- WHAT THE EXERCISE ASKS
List every line in the material below that contains the string "labelled", treating uppercase and lowercase letters as different.

(Data on locating visible targets)
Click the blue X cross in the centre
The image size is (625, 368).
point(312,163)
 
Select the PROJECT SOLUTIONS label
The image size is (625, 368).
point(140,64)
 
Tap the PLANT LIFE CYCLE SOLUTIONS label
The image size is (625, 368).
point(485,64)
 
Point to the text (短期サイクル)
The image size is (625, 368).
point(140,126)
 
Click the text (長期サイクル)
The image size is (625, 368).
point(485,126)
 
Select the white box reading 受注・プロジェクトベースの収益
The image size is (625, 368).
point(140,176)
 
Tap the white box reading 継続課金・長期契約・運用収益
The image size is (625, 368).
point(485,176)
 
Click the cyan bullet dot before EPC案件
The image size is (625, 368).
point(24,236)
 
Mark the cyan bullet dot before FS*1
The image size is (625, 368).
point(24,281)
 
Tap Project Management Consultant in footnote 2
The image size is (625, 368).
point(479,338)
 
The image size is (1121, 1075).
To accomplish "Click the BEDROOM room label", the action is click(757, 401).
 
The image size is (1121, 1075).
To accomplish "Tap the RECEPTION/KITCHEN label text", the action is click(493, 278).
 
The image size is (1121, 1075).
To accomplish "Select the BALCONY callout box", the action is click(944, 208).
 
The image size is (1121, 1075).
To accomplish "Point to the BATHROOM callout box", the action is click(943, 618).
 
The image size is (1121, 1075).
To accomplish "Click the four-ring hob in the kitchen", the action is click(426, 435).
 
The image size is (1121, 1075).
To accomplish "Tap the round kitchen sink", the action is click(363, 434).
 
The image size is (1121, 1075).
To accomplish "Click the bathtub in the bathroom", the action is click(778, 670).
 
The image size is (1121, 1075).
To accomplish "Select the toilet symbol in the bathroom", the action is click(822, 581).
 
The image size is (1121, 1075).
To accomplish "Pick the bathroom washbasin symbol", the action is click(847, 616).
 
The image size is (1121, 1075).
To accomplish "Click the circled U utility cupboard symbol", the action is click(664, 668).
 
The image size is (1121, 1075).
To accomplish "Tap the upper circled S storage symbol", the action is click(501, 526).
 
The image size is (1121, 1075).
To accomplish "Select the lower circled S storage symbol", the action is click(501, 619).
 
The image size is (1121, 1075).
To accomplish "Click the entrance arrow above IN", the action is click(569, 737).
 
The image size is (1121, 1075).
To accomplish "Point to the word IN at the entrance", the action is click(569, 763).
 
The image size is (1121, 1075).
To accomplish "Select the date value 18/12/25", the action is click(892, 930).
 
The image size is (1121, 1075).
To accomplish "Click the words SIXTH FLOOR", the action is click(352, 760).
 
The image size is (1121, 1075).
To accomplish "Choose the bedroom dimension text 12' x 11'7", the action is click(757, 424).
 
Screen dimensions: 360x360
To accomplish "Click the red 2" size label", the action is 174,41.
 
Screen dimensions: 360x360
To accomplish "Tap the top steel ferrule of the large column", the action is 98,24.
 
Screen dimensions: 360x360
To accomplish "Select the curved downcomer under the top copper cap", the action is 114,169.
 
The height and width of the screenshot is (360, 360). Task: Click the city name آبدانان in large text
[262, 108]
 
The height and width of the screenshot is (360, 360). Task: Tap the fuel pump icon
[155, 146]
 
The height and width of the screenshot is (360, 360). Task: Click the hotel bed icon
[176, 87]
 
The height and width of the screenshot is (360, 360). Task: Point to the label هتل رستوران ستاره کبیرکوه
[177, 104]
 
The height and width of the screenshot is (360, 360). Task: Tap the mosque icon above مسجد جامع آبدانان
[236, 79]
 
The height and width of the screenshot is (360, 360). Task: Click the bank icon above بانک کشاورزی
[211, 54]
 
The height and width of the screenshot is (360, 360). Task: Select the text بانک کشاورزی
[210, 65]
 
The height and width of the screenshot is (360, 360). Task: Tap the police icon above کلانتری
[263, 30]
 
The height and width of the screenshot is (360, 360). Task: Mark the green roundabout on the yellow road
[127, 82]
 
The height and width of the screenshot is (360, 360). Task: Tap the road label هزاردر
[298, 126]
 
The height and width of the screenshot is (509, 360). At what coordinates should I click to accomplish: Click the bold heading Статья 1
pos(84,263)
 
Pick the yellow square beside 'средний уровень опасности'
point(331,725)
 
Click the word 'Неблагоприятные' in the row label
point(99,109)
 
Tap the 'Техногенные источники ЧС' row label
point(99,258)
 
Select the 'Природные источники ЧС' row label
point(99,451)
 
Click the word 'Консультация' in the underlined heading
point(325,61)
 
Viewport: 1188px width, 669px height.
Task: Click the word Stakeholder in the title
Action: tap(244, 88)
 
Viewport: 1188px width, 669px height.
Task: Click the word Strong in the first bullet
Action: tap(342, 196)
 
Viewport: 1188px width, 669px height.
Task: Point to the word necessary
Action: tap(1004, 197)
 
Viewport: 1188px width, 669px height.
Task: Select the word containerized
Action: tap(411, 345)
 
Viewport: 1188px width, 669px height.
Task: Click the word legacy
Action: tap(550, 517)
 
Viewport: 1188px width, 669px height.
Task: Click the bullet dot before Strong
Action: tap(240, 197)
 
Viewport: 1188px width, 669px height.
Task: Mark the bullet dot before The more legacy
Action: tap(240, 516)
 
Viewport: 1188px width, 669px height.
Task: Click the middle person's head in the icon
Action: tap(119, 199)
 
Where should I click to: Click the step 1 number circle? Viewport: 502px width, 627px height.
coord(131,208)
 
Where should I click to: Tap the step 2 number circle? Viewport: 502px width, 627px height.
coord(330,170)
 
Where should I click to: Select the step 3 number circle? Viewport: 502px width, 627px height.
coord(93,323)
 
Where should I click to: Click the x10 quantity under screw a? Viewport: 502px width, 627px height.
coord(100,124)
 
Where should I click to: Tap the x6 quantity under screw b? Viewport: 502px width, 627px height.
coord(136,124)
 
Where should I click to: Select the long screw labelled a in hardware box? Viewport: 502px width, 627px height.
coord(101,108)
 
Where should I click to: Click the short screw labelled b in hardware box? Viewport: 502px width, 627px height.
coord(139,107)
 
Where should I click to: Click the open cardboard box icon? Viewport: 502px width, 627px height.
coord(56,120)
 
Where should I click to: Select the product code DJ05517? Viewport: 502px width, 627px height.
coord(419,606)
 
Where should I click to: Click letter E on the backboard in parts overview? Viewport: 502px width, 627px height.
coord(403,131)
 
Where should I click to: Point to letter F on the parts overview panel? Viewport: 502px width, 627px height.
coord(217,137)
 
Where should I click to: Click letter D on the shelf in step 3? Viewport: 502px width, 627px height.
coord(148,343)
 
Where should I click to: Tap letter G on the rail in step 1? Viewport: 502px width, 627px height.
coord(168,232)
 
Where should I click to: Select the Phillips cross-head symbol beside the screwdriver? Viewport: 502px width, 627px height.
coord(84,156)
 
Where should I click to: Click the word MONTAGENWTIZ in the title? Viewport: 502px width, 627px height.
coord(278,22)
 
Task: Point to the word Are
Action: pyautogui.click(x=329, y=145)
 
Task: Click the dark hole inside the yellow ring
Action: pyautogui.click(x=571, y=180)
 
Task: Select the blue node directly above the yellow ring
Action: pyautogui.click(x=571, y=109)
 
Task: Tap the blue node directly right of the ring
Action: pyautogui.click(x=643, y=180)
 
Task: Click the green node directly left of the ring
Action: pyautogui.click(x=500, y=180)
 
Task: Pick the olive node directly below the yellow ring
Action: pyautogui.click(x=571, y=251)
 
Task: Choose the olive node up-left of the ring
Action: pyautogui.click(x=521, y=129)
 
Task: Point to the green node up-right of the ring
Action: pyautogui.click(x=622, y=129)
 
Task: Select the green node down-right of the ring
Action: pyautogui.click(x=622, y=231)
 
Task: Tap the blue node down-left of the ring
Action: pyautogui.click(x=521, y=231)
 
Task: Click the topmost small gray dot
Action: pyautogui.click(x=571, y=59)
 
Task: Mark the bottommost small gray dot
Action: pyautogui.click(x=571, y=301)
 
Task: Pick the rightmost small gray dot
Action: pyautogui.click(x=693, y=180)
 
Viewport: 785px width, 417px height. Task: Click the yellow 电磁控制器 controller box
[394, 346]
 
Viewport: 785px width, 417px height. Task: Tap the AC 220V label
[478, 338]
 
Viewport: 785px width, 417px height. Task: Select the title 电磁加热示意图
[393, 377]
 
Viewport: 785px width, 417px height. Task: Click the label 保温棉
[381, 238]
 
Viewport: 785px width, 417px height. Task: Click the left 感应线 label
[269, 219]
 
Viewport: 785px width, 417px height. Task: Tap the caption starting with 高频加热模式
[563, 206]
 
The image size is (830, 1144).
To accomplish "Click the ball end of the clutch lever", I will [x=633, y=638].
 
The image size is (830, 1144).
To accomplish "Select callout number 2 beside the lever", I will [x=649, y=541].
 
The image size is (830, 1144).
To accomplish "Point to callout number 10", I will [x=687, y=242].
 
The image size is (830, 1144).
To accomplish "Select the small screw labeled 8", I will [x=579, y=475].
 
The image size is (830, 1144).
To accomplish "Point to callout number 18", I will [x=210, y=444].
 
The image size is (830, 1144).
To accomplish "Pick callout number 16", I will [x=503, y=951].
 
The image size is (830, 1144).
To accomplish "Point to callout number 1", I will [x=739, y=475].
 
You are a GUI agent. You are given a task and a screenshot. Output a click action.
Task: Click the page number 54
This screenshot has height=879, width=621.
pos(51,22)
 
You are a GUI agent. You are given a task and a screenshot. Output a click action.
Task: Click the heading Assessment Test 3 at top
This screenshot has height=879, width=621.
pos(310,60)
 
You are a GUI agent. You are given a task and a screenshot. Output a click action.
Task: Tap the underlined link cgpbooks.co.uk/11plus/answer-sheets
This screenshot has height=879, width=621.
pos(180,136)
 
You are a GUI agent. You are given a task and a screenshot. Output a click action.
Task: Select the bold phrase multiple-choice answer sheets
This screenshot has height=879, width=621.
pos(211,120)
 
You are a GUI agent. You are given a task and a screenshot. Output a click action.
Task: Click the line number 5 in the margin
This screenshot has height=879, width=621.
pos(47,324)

- COMPLETED EXERCISE
Where should I click to: Select the long screw labelled a in hardware box? Viewport: 502px width, 627px height.
Where should I click to: Click the short screw labelled b in hardware box? Viewport: 502px width, 627px height.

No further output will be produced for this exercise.